-- START OF Extracted text --

This article contains information about the literary events and publications of 1912.

Events

January 5 (December 23, 1911 O.S.) – Konstantin Stanislavski and Edward Gordon Craig's seminal symbolist Moscow Art Theater production of Hamlet opens.
January 21 – Joseph Conrad achieves his first popular success as the New York Herald begins serializing his novel Chance. He broke off with it in 1906, but sold the rights to the unfinished work in June 1911. Conrad continues to work on the book, while the first chapters appear weekly in the Herald. He completes it on March 26.
March 3 – Frieda Weekley meets D. H. Lawrence in Nottingham.
April 14–15 – The ocean liner  strikes an iceberg and sinks on her maiden voyage from the United Kingdom to the United States. American mystery writer Jacques Futrelle, English journalist and publisher William Thomas Stead and American bibliophile Harry Elkins Widener are among over 1500 dead. A copy of the Rubaiyat of Omar Khayyam in a jeweled binding by Sangorski & Sutcliffe (1911) is also lost. The event leads to a flood of poems, including Thomas Hardy's "The Convergence of the Twain".
May – Following the death of Lie Kim Hok from typhus in Batavia, Dutch East Indies, aged 58, Lauw Giok Lan takes on the work of completing his translations from the Dutch of Hugo Hartmann's Dolores, de Verkochte Vrouw into Sundanese as Prampoean jang Terdjoewal and of Geneviève de Vadans as De Juffrouw van Gezelschap.
June – Under the name I. G. Ofir, the Romanian poet Benjamin Fondane makes his publishing debut in the Iași magazine Floare Albastră, put out by A. L. Zissu.
August 10 – Virginia Stephen marries Leonard Woolf at St Pancras Town Hall in London. They honeymoon in Provence, Spain and Italy before returning.
September 21 – Harley Granville-Barker's production of Shakespeare's The Winter's Tale opens at the Savoy Theatre, London, with simplified scenery, ensemble acting and naturalistic verse-speaking.  It is replaced in November by his production of Twelfth Night. 
October
Edgar Rice Burroughs' character Tarzan (Viscount Greystoke, raised as a feral child by the fictional Mangani great apes) first appears in Tarzan of the Apes in the American pulp magazine The All-Story.
Sax Rohmer's character Fu Manchu (a "Yellow Peril" master criminal) first appears in "The Zayat Kiss" in the English pulp magazine Story-Teller, as the first installment of The Mystery of Dr. Fu-Manchu.

-- END OF Extracted text --

§ Short problem 1
In two sentences, summarize the article on literary events of 1912.
§ Short problem 2
Echo the stretch of the article on literary events of 1912 from "June – Under" through "magazine The All-Story.".
§ Short problem 3
Write what comes next in the article on literary events of 1912, starting after its final sentence.
The data after this article is a separate set of material.

-- START OF Information shown --

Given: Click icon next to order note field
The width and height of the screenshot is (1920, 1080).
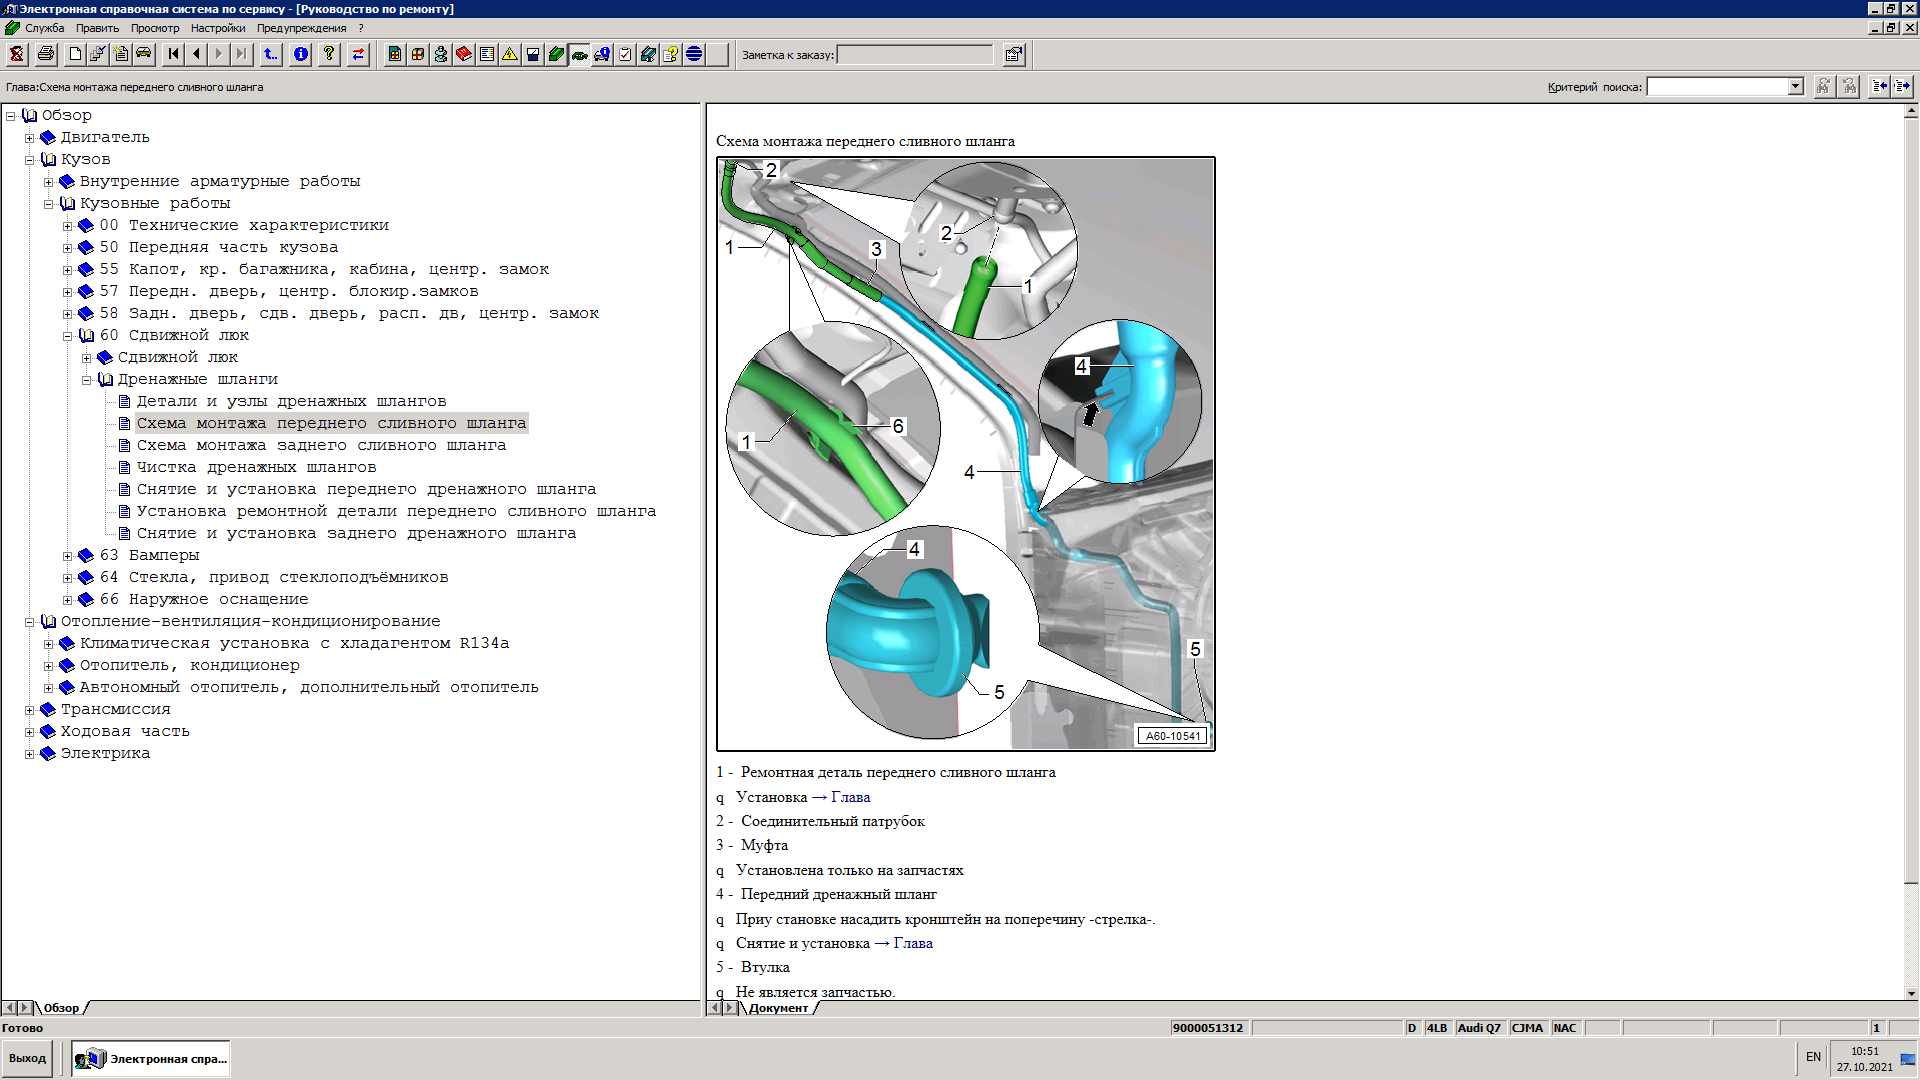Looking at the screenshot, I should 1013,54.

-- END OF Information shown --

§ Task response 1
The article covers literary events and publications of 1912, such as the opening of the Moscow Art Theater production of Hamlet, the serialization of Joseph Conrad's novel Chance in the New York Herald, and Virginia Stephen's marriage to Leonard Woolf. It also records the sinking of an ocean liner whose dead included the mystery writer Jacques Futrelle and which inspired poems such as Thomas Hardy's "The Convergence of the Twain," along with the first appearances of Tarzan and Fu Manchu in pulp magazines.

§ Task response 2
June – Under the name I. G. Ofir, the Romanian poet Benjamin Fondane makes his publishing debut in the Iași magazine Floare Albastră, put out by A. L. Zissu.
August 10 – Virginia Stephen marries Leonard Woolf at St Pancras Town Hall in London. They honeymoon in Provence, Spain and Italy before returning.
September 21 – Harley Granville-Barker's production of Shakespeare's The Winter's Tale opens at the Savoy Theatre, London, with simplified scenery, ensemble acting and naturalistic verse-speaking.  It is replaced in November by his production of Twelfth Night. 
October
Edgar Rice Burroughs' character Tarzan (Viscount Greystoke, raised as a feral child by the fictional Mangani great apes) first appears in Tarzan of the Apes in the American pulp magazine The All-Story.

§ Task response 3
October 12 – Arthur Schnitzler's play La Ronde (Reigen, 1900) is first performed (without the author's consent), in Budapest. It is also first translated into French this year.
October 25 – The first issue of Simbolul is put out in Bucharest by Marcel Janco, Tristan Tzara and Ion Vinea.
December? (or at latest January 1913) – A Slap in the Face of Public Taste (Пощёчина общественному вкусу), the seminal text of Russian Futurism, is published as a manifesto and a poetry almanac. Edited and written by David Burliuk, Viktor Khlebnikov, Aleksei Kruchenykh and Vladimir Mayakovsky, it attacks the tradition of Russian Symbolism, notably works by Leonid Andreyev, Konstantin Balmont, Alexander Blok and Ivan Bunin, and ridicules independents such as Maxim Gorky.
unknown dates
The texts of 13 Sanskrit dramas, perhaps from the first centuries BCE and probably by Bhāsa (including the Svapnavasavadattam), are found by the scholar T. Ganapati Sastri in a palm-leaf codex in Kerala.
Publication of the Loeb Classical Library, parallel text editions of the classics begins at the London publisher Heinemann.

New books

Fiction
Mary Antin – The Promised Land
Arnold Bennett – The Matador of the Five Towns
E. F. Benson –  Mrs. Ames
Rhoda Broughton – Between Two Stools
Mary Grant Bruce – Mates at Billabong
Ivan Bunin – Dry Valley (Суходол, Sukhodo'l)
Willa Cather – Alexander's Bridge
J. Storer Clouston – The Mystery of Number 47
Joseph Conrad – The Secret Sharer
Grazia Deledda – Colombi e sparvieri (Pumpkins and Sparrows)
Ethel M. Dell
The Way of an Eagle
Sir Arthur Conan Doyle – The Lost World
Theodore Dreiser  – The Financier
Lord Dunsany – The Book of Wonder (short stories)
Edna Ferber – Buttered Side Down
Anatole France – Les Dieux ont soif
R. Austin Freeman
The Mystery of 31 New Inn
The Singing Bone
Kahlil Gibran – The Broken Wings (Al-Ajniha al-Mutakassira)
Elinor Glyn
Halcyone
Love Itself
The Reasons Why
Sarah Grand  – Adam's Orchard
Zane Grey – Riders of the Purple Sage
Knut Hamsun – The Last Joy (Den sidste Glæde)
Gerhart Hauptmann – Atlantis
Felix Hollaender – The Oath of Stephan Huller
Annie Fellows Johnston – Mary Ware's Promised Land
James Weldon Johnson – The Autobiography of an Ex-Colored Man
Franz Kafka
Contemplation (Betrachtung, short story collection, dated 1913)
The Judgement (Das Urteil)
Ada Leverson – Tenterhooks
D. H. Lawrence – The Trespasser
Stephen Leacock – Sunshine Sketches of a Little Town
Sinclair Lewis (as Tom Graham) – Hike and the Aeroplane
Julijonas Lindė-Dobilas – Blūdas; arba Lietuva buvusios Rusijos revoliucijos mete (Rampage)
Marie Belloc Lowndes – The Chink in the Armour
Oskar Luts – Kevade (Spring; part I)
John MacCormick – Dùn Aluinn (in book form)
Compton Mackenzie – Carnival
Thomas Mann – Death in Venice (Der Tod in Venedig)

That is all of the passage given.